Circle the City recently opened a second 50-bed medical respite program in downtown Phoenix. The organization’s programs have “decreased re-hospitalizations, decreased emergency room visits, and decreased costs overall for health plans,” Despres said.

“I have no idea what we did before this was here,” Despres said, wishing more people understood how the program improves patient’s lives.

“People walk out of here with their heads held high and maybe 30 to 45 days of sobriety and feeling good about themselves, having pride, feeling respected and valued.”

Thirty to 45 days is the average length of stay for patients at Circle the City, but most important, Despres says, is that about 65 percent have been discharged to living situations other than the streets or emergency shelters.

As part of the program, case managers meet with patients to identify and eliminate any barrier to getting off the streets, which can include helping to reconnect them with family, finding permanent housing, or locating a transitional living situation, like a drug or alcohol rehabilitation center, she says.

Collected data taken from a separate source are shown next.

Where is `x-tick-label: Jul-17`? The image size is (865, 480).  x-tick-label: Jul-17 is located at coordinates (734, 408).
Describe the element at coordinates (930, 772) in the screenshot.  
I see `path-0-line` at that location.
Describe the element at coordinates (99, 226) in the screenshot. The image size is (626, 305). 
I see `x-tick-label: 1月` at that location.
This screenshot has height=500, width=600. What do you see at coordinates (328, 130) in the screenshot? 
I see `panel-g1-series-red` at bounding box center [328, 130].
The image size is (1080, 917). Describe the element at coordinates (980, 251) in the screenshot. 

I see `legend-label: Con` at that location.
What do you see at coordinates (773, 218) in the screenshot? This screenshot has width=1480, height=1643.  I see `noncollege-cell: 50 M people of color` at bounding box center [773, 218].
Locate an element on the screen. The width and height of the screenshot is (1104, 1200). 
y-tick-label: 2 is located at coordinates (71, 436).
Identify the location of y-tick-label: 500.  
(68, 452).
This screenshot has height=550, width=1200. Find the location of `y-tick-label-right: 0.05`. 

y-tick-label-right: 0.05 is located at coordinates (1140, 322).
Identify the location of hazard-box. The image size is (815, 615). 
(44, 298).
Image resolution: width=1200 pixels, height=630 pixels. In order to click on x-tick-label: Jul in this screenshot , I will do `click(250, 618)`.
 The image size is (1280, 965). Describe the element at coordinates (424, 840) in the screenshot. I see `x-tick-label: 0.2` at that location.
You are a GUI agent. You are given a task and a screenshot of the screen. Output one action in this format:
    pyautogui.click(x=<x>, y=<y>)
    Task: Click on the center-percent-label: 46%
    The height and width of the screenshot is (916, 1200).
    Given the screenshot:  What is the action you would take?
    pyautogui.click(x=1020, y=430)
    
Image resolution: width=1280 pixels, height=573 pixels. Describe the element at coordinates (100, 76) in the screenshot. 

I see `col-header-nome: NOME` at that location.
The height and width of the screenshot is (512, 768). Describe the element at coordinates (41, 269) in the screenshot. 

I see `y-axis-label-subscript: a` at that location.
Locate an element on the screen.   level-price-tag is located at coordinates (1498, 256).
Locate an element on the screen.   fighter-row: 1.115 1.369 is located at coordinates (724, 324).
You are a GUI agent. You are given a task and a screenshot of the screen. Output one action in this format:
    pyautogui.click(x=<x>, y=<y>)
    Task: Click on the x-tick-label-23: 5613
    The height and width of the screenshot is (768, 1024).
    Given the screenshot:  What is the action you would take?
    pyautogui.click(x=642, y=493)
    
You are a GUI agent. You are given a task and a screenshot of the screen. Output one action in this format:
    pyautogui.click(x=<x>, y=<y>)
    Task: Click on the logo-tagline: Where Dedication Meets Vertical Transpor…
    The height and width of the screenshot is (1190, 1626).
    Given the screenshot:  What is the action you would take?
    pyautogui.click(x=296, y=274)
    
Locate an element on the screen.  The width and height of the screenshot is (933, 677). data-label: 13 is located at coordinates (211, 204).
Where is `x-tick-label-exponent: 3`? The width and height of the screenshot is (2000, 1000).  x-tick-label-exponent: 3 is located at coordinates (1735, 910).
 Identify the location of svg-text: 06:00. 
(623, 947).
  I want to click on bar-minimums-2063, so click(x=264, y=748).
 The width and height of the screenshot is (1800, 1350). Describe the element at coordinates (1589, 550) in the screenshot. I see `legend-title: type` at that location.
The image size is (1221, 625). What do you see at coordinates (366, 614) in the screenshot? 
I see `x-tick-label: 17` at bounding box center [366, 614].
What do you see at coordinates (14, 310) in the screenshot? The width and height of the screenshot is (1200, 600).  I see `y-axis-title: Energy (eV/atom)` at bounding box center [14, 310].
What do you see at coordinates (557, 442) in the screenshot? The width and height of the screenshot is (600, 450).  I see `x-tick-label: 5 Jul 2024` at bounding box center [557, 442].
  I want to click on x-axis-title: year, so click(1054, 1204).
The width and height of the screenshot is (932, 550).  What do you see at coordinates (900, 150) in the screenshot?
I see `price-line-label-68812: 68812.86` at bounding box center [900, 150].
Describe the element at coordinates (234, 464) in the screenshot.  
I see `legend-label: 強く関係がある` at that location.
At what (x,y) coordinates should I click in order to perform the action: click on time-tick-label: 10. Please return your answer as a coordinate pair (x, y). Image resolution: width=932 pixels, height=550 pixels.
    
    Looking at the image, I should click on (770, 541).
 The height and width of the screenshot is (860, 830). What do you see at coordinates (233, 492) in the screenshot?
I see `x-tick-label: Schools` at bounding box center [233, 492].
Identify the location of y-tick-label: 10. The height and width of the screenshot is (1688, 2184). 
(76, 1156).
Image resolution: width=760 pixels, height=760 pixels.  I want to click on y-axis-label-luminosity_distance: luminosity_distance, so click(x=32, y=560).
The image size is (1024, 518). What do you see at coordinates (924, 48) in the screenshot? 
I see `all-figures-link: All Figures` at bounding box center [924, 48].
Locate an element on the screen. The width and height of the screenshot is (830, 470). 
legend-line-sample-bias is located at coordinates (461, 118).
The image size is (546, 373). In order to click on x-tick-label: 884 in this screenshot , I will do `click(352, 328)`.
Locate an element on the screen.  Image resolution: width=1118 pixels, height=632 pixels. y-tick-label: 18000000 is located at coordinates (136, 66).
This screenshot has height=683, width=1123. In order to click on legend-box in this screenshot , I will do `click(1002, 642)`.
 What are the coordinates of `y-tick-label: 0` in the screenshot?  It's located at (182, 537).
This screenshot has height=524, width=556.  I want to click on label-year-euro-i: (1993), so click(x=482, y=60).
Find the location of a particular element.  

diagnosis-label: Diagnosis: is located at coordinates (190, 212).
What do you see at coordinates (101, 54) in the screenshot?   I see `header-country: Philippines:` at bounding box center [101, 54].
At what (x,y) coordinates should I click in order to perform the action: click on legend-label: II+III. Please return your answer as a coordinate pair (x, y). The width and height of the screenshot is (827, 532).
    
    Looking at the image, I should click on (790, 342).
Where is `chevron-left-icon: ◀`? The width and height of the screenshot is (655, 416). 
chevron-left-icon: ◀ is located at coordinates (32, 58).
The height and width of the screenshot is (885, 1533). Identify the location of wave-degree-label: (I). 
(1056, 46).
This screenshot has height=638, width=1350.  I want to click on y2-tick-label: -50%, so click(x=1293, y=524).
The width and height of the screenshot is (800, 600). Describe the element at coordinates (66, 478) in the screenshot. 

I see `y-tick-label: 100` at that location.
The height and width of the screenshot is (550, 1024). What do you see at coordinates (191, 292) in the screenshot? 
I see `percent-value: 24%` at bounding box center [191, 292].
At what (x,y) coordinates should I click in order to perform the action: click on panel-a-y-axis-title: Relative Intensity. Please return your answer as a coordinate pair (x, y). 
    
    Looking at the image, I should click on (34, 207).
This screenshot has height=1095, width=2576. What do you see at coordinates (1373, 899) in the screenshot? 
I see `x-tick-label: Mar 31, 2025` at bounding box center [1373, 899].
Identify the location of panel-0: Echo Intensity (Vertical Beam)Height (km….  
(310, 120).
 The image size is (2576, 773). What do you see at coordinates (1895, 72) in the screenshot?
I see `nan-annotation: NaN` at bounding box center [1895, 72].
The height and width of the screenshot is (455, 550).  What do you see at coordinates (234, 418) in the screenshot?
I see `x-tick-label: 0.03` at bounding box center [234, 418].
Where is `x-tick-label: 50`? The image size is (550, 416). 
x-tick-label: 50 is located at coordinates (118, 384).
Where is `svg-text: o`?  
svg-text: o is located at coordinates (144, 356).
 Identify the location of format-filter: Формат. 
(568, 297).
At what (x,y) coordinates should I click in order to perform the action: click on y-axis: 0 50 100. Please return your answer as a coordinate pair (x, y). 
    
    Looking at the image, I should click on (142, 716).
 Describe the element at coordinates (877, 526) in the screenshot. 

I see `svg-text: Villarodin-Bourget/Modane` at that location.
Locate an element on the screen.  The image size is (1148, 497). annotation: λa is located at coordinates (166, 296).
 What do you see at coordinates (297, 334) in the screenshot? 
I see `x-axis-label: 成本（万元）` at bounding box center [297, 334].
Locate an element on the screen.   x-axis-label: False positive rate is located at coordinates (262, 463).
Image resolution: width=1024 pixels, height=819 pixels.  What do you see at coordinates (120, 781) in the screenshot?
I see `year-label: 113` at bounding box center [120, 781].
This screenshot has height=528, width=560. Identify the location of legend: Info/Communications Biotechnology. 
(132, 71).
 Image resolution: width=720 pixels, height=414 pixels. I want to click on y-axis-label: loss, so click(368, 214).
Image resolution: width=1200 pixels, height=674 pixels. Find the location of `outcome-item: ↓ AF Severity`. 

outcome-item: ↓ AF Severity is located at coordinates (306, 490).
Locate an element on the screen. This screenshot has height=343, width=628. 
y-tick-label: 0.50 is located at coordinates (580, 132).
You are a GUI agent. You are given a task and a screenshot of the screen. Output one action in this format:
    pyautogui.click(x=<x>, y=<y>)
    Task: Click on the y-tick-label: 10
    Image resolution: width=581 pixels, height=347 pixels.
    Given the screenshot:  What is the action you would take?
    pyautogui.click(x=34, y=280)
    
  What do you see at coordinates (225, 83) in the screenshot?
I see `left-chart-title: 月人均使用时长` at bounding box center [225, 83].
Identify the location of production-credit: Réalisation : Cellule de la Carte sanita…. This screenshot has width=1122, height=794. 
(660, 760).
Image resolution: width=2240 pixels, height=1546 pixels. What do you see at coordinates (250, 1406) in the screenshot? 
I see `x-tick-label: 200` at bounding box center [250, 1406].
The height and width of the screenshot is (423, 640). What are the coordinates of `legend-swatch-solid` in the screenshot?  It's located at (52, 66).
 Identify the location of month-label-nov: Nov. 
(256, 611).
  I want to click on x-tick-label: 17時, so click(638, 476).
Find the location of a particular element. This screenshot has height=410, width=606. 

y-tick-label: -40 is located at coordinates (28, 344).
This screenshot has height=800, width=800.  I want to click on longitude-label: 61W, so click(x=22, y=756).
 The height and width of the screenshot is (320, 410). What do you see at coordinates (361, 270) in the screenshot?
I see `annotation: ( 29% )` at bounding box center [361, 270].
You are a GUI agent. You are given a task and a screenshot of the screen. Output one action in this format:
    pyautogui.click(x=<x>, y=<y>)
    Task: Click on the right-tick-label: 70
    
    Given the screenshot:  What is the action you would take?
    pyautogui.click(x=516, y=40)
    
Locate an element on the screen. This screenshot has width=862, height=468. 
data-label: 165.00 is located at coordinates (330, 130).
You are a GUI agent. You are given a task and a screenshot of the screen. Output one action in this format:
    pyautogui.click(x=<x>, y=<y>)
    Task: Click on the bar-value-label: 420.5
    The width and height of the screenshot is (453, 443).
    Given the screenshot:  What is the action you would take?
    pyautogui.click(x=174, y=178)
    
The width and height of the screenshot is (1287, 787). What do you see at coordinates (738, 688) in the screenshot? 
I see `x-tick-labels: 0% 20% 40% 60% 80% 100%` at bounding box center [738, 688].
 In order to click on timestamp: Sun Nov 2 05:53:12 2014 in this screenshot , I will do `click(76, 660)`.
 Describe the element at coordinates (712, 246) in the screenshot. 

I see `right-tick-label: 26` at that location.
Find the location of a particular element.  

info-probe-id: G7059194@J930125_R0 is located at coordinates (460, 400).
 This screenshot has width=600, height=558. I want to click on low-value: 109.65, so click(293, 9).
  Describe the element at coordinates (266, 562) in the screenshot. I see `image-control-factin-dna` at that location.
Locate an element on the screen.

Connecting people with long-term housing or other support after healing from an injury or illness is the ultimate goal of most medical respite programs—but it’s also one of the biggest challenges, according to Dobbins.

“We want to create a system that doesn’t funnel people back into homelessness,” she said.

After discharge from respite at the Yakima program, the organization does a 30-day follow-up to see if patients have been readmitted to a hospital. Hauff said about 30 percent of the medical respite patients were placed into stable housing in 2017. In the past, it was up to 70 percent, but she said the area has lost some affordable housing.

“We have a crisis around housing,” said Dobbins, and the lack of affordable housing is a major barrier in reducing or eliminating homelessness.

“No matter how many services we provide, no matter how much we take care of these clients while we have them in respite, if there is no place for them to live then it’s a cycle that will continue.”